* [Work to do] Can you format the material below as a Markdown table with columns "Row" and "Line," giving each non-blank line its own row and leaving out blank lines?
○ ○ ○
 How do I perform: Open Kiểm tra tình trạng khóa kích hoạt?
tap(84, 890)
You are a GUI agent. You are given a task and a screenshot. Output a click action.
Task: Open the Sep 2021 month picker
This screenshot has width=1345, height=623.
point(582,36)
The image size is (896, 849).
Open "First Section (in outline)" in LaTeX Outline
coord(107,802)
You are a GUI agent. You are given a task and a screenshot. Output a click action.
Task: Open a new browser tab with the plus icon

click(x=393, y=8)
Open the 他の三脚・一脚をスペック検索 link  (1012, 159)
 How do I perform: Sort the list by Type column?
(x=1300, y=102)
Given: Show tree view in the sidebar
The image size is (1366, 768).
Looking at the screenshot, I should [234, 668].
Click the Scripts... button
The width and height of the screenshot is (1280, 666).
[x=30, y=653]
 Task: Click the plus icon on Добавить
○ ○ ○
* [The answer]
| Row | Line |
|---|---|
| 1 |  How do I perform: Open Kiểm tra tình trạng khóa kích hoạt? |
| 2 | tap(84, 890) |
| 3 | You are a GUI agent. You are given a task and a screenshot. Output a click action. |
| 4 | Task: Open the Sep 2021 month picker |
| 5 | This screenshot has width=1345, height=623. |
| 6 | point(582,36) |
| 7 | The image size is (896, 849). |
| 8 | Open "First Section (in outline)" in LaTeX Outline |
| 9 | coord(107,802) |
| 10 | You are a GUI agent. You are given a task and a screenshot. Output a click action. |
| 11 | Task: Open a new browser tab with the plus icon |
| 12 | click(x=393, y=8) |
| 13 | Open the 他の三脚・一脚をスペック検索 link  (1012, 159) |
| 14 |  How do I perform: Sort the list by Type column? |
| 15 | (x=1300, y=102) |
| 16 | Given: Show tree view in the sidebar |
| 17 | The image size is (1366, 768). |
| 18 | Looking at the screenshot, I should [234, 668]. |
| 19 | Click the Scripts... button |
| 20 | The width and height of the screenshot is (1280, 666). |
| 21 | [x=30, y=653] |
| 22 |  Task: Click the plus icon on Добавить |